Exercise details: The output should match, line for line, the records from the line containing "The image size is (682, 574)." through the line containing "You are a computer-use", with every picture left out.

Collected data

= Beginning of Section =

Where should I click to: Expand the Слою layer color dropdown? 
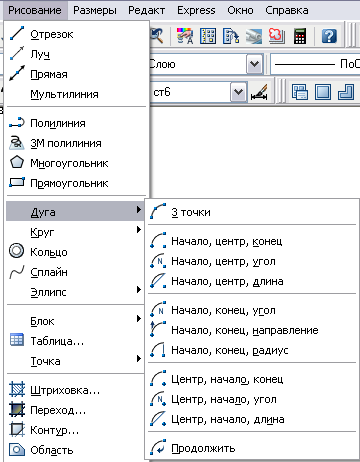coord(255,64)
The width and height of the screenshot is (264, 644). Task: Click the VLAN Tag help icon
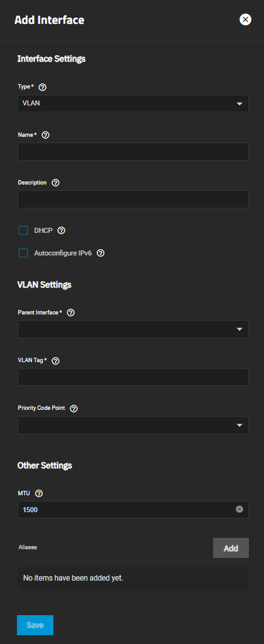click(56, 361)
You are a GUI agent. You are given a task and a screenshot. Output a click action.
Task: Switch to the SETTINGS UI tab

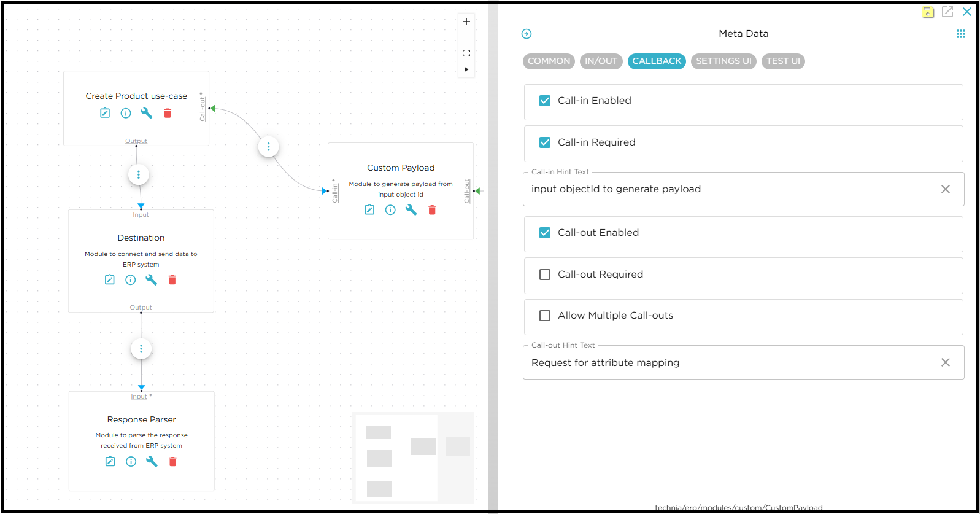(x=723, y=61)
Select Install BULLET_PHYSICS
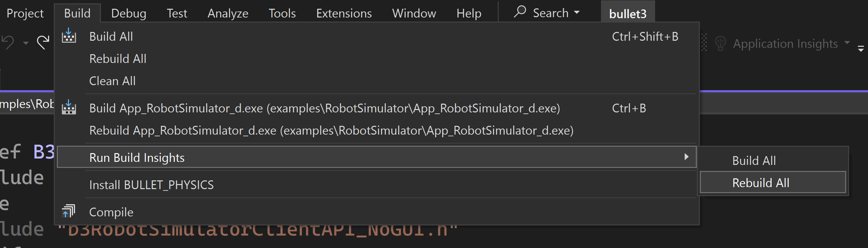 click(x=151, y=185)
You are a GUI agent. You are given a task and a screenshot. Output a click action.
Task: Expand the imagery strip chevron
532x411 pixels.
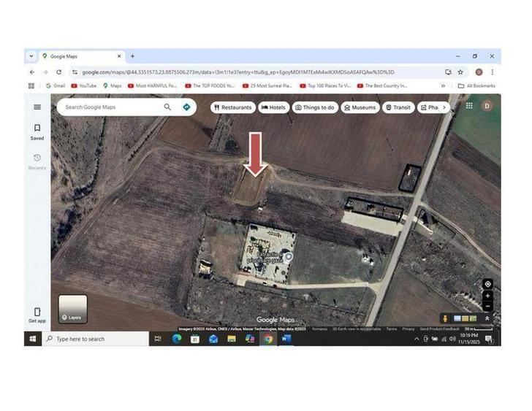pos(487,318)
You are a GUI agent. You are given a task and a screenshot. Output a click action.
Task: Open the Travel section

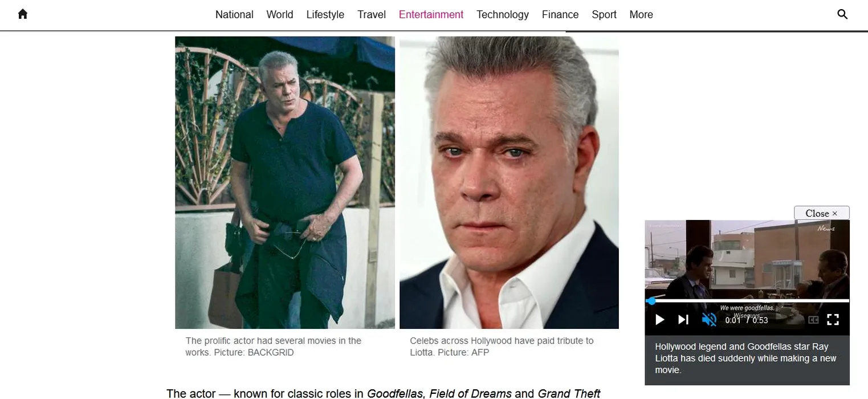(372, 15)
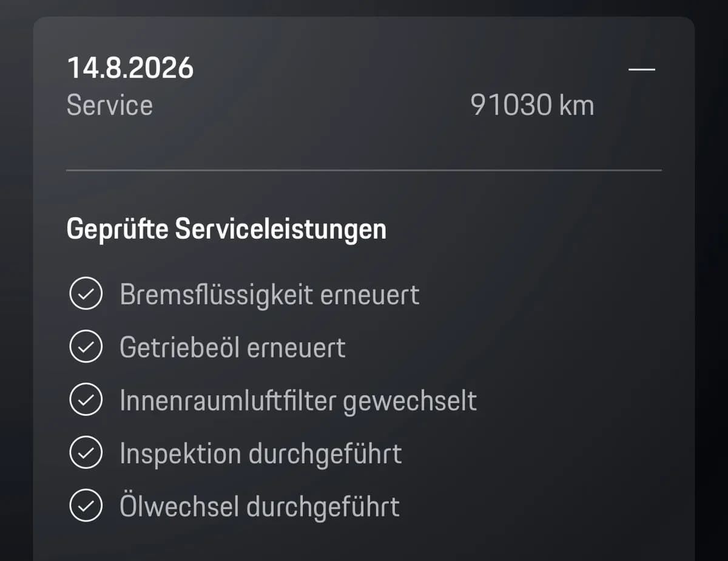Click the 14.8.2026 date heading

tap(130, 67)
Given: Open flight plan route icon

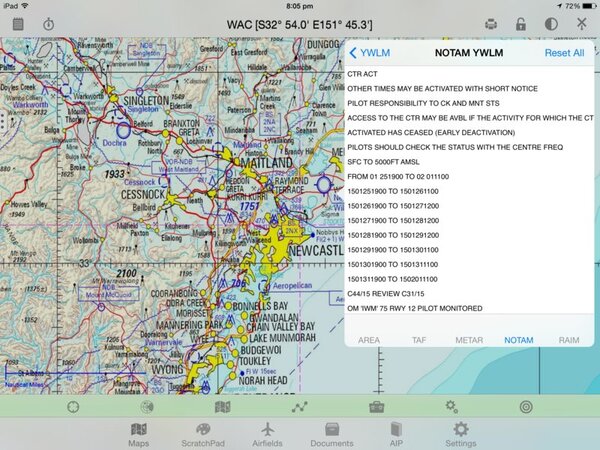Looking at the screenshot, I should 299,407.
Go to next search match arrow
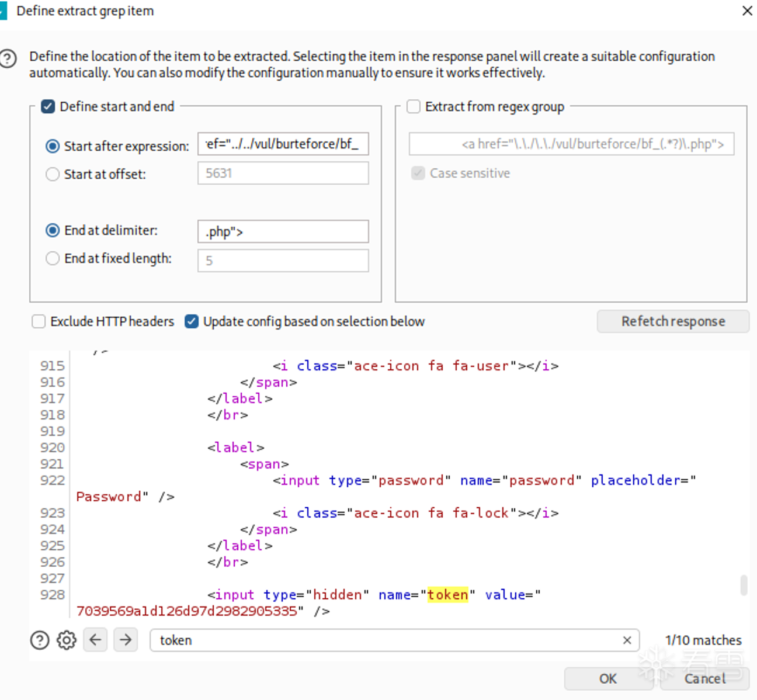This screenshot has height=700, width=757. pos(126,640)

= End of Section =
= Beginning of Section =

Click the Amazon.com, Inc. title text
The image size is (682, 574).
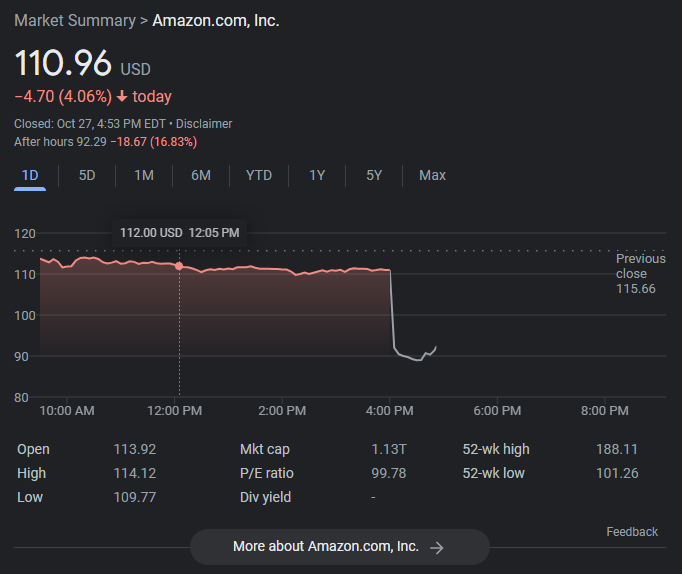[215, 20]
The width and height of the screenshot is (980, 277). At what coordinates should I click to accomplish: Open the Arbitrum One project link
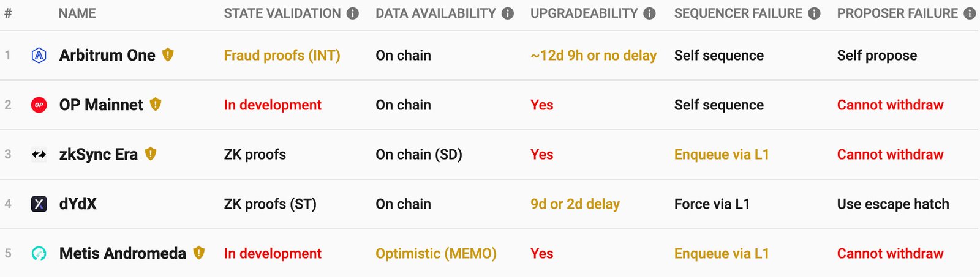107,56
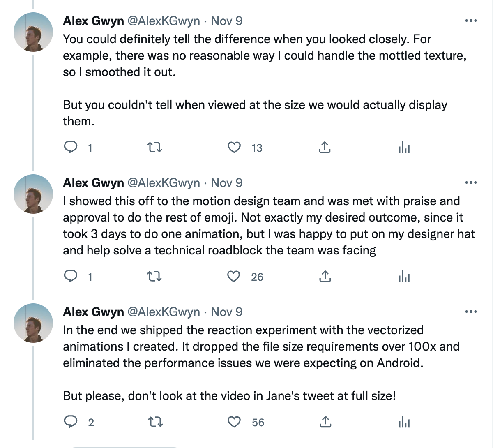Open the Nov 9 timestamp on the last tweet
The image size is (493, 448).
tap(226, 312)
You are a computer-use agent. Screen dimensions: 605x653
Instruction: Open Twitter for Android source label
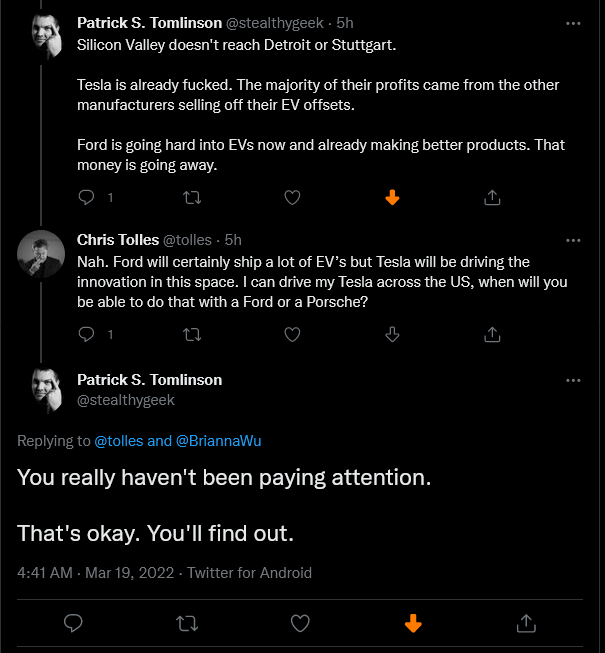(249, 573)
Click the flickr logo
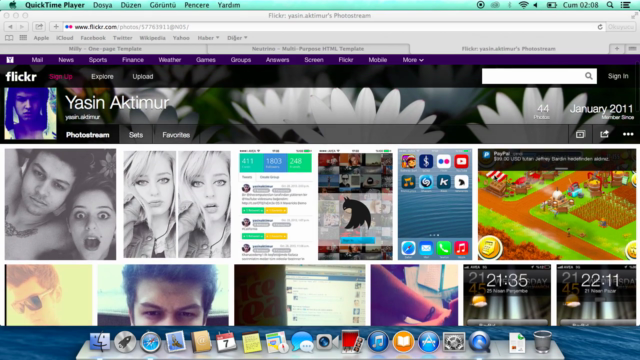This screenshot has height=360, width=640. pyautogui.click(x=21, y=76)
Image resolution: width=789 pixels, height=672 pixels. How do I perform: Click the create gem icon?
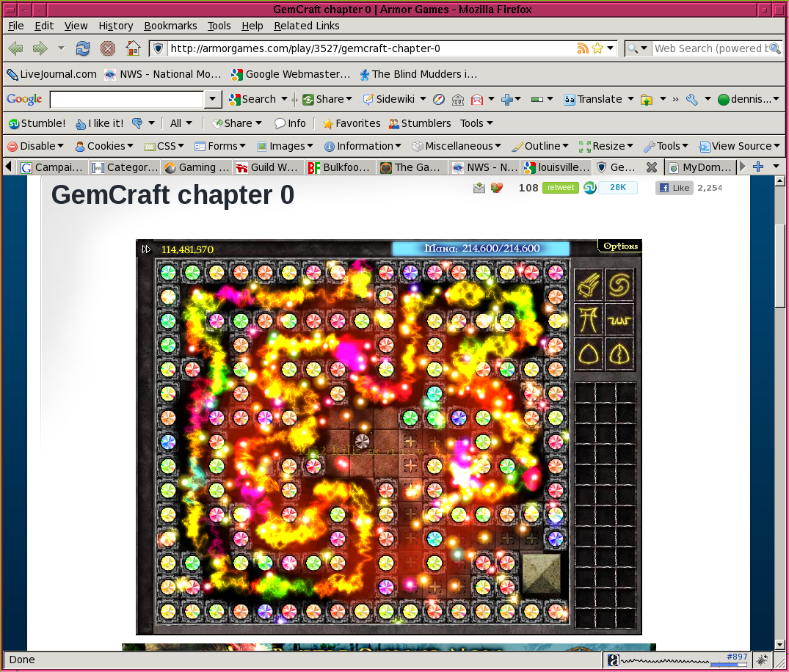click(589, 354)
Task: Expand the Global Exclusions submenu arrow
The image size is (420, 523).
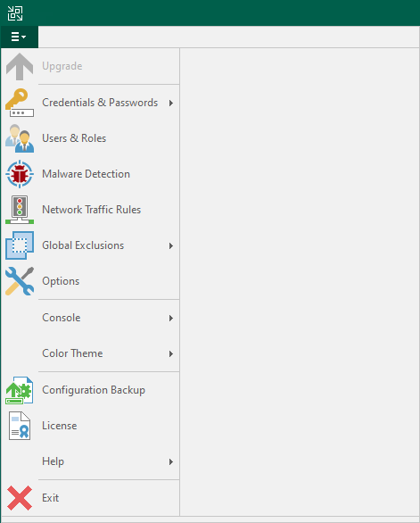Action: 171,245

= End of Section =

Solution:
The image size is (682, 574).
[215, 20]
The width and height of the screenshot is (980, 277). At what coordinates should I click to accomplish: Open the Arbitrum One project link
107,56
Open the Nov 9 timestamp on the last tweet
The image size is (493, 448).
tap(226, 312)
You are a computer-use agent. Screen dimensions: 605x653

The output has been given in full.